Review: The Millionaire Next Door

The Millionaire Next Door is not a particularly subtle book. Published first in 1996, it draws a thesis based on hundreds of interviews of America’s millionaires, and beats it over the heads of its readers. Repeatedly.

The central, mind-blowing “surprising secret” is that a lot of millionaires have accumulated wealth slowly, and live below their means.

Granted, this book may be suffering from the same problem as A Random Walk Down Wall Street, in that the advice given – that would have been novel at its time – has been repeated so often that it is more cliche than insightful. Some argue that repeating a mantra of “spend less than you earn” is outright unhelpful and needless without further understanding of what actions to take.

In this regard, the caricatures used in the book don’t really help. Even if they’re real folks with real financial problems, their defining characteristics boil down to frivolous consumption, particularly on luxury goods; fancy cars, outsized mortgages and expensive suits are wheeled out as evidence of the lack of financial discipline. Altogether, it paints a picture of an unsustainable, hugely materialistic lifestyle that dooms its practitioners to a lifetime of dependence.

The research shows its age here, as the millennial generation has shown itself to care more about experiences than material goods. To be fair, there is also a level of unsustainability to spending paychecks on seeking thrills, but that doesn’t hit with the same amount of pretentiousness as unnecessary boats and luxury watches. The biggest weakness in this book is in how often – and predictable – it trots out the consumption boogey man only to rain down its repeated catastrophic predictions.

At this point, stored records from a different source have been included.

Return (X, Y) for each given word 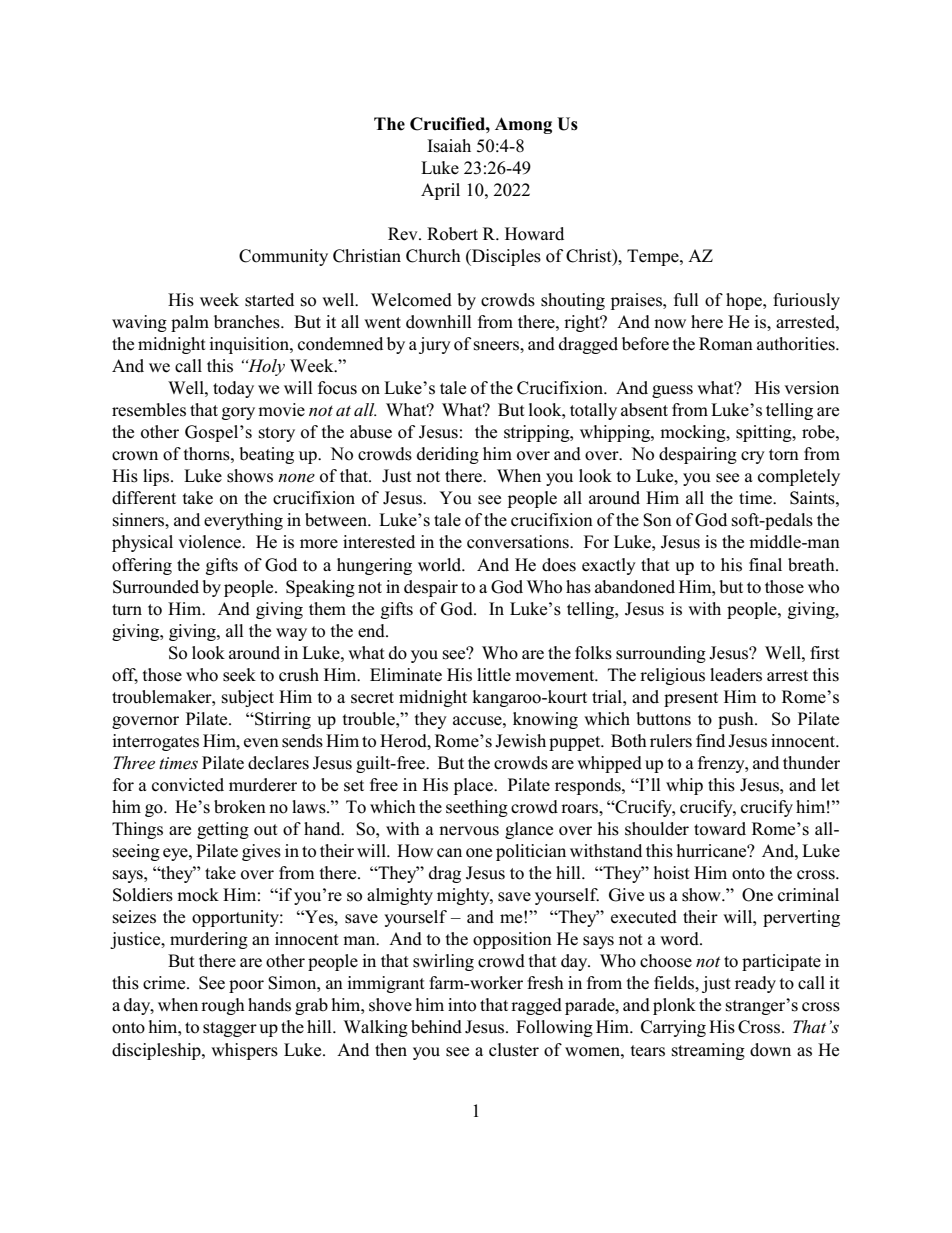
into (462, 1005)
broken (240, 807)
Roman (726, 344)
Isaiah (449, 146)
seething (477, 808)
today (233, 389)
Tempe (654, 257)
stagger (230, 1029)
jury (435, 345)
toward (720, 829)
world (441, 565)
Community (283, 257)
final (765, 564)
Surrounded (156, 587)
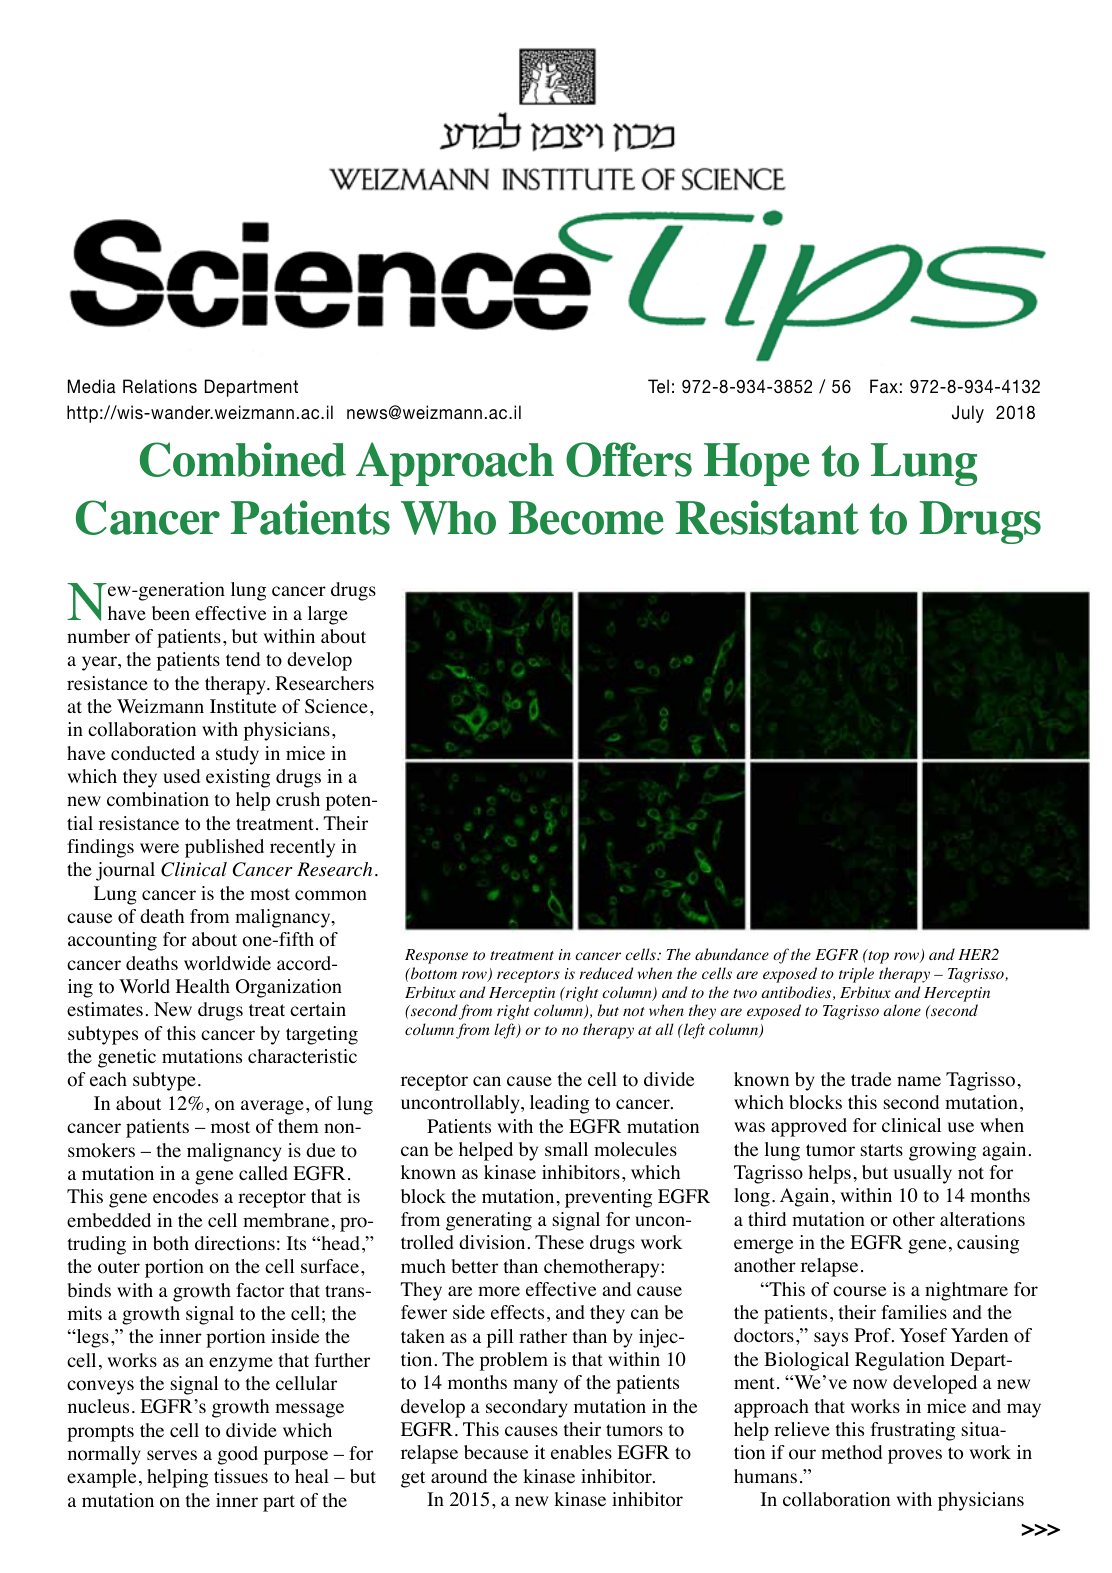 The height and width of the page is (1573, 1112). I want to click on serves, so click(172, 1455).
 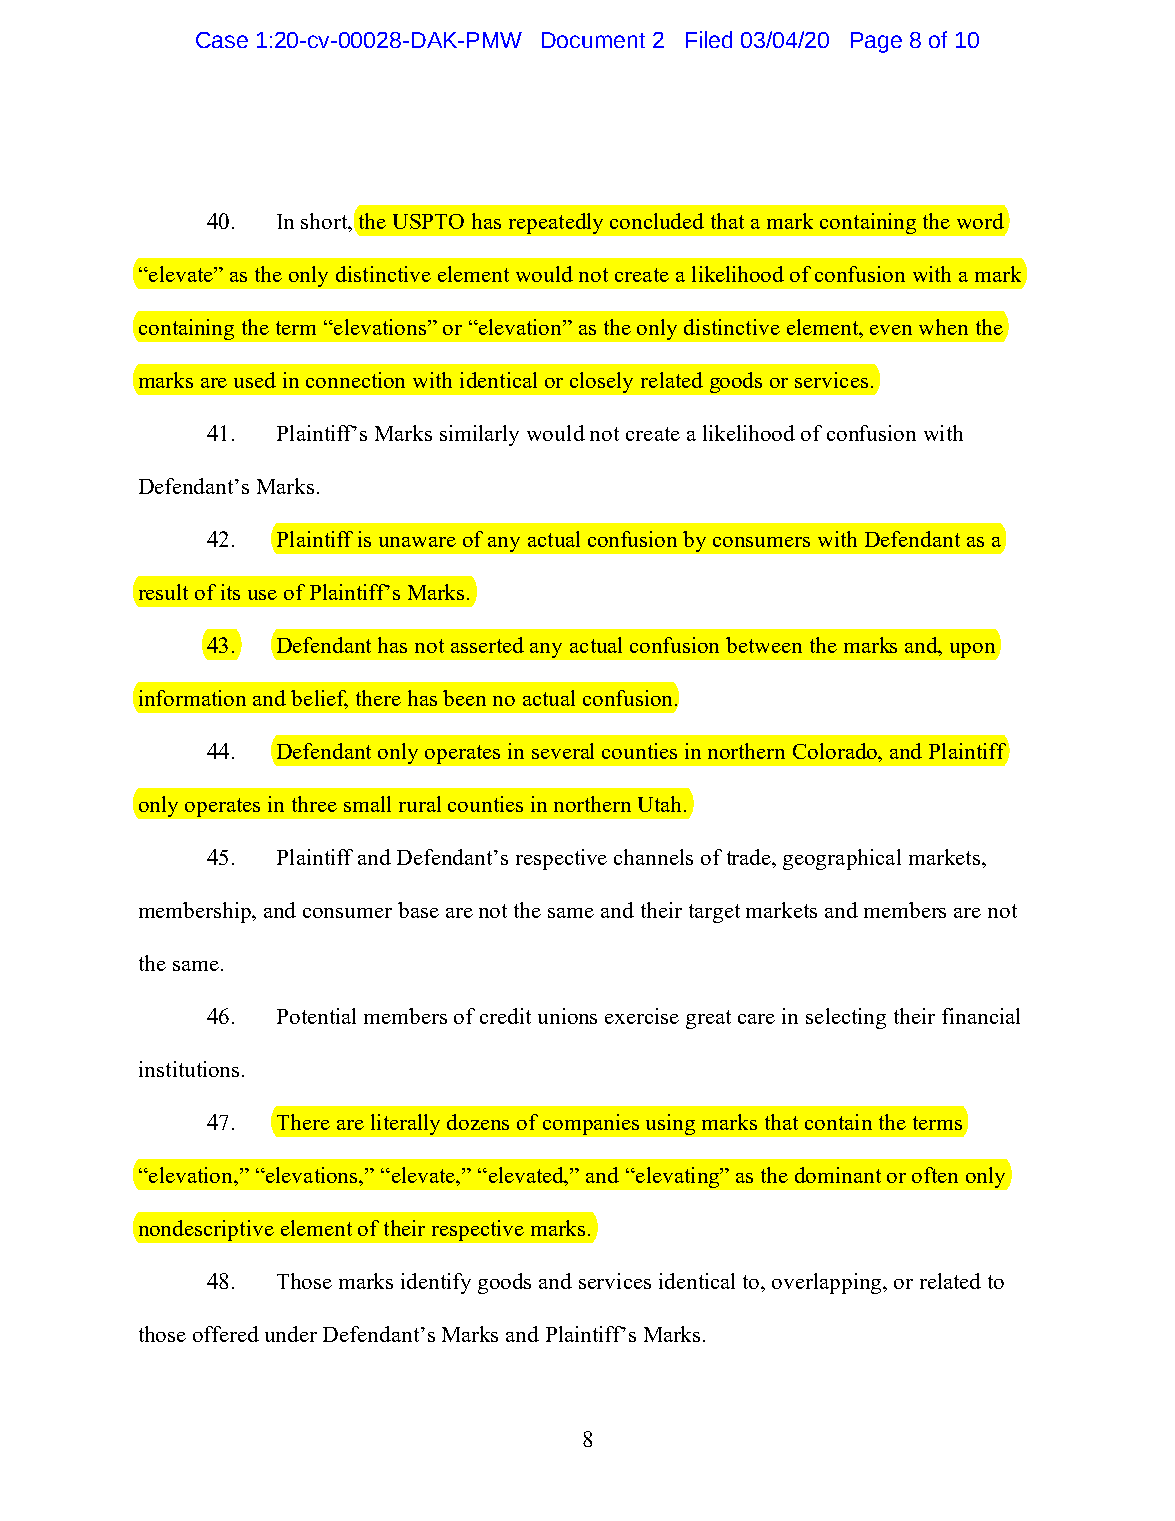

The Millionaire Next Door’s other annoying habit is invoking the millionaire label as little more than a status symbol. Seeing how it spends a lot of time striking down material status symbols, it’s frustrating that the authors don’t see the irony of solely obtaining a high (concentrated around the $1-10 million range) net worth as an end goal. Of course, there are implied benefits around financial security and retirement stability, but so many of its points end up with some variation of the notion that “if they had instead invested that money in x for y years, they’d already be a millionaire!”, as if the only thing that mattered was earning that label. There’s even a section in the book that draws out a fictional conversation between two government tax agents, starts with asking some good questions on the nature of accumulated wealth, only to farcically meander to the idea that the government encourages frivolous spending to goose tax revenues.

Like A Random Walk, I feel like The Millionaire Next Door may be a classic that is an interesting read for academic purposes, but whose advice has not aged as well as I would have hoped.